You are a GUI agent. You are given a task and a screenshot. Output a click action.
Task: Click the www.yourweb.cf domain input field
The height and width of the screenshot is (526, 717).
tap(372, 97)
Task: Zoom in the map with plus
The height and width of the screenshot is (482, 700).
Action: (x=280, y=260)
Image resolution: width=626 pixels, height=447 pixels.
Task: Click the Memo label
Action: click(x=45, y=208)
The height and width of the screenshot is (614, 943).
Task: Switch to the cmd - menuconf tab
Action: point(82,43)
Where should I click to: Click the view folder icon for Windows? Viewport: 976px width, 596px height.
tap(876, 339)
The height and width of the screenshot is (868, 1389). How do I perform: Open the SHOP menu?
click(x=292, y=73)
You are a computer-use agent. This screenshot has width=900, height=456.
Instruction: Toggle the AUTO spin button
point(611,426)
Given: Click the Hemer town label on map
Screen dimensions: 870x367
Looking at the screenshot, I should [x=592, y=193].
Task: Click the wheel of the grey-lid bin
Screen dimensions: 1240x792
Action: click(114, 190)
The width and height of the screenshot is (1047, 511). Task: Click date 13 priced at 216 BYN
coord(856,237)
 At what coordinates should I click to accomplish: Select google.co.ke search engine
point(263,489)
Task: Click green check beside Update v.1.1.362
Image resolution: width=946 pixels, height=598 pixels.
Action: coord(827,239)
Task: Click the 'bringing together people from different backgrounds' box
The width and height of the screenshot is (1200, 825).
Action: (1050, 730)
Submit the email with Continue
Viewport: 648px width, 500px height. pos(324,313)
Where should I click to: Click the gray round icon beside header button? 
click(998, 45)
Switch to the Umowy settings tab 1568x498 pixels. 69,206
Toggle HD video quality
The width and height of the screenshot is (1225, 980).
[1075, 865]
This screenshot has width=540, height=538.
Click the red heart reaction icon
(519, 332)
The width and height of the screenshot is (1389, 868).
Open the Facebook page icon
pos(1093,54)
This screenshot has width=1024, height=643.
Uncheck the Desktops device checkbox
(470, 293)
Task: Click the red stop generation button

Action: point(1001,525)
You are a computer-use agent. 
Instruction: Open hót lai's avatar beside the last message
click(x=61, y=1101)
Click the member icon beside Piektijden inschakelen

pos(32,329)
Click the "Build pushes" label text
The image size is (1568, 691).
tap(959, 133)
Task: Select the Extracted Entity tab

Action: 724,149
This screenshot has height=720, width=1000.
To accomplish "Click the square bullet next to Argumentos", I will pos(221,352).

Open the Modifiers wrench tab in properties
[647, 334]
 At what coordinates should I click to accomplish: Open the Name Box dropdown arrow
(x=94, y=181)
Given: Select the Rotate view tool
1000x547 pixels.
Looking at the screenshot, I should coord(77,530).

::::::

--- WHAT YOU ARE ASKED TO DO ---
Pull out all lines from the entries above that include the word "This".

--- COMPLETED EXERCISE ---
You are a computer-use agent. This screenshot has width=900, height=456.
This screenshot has width=540, height=538.
This screenshot has width=1024, height=643.
This screenshot has height=720, width=1000.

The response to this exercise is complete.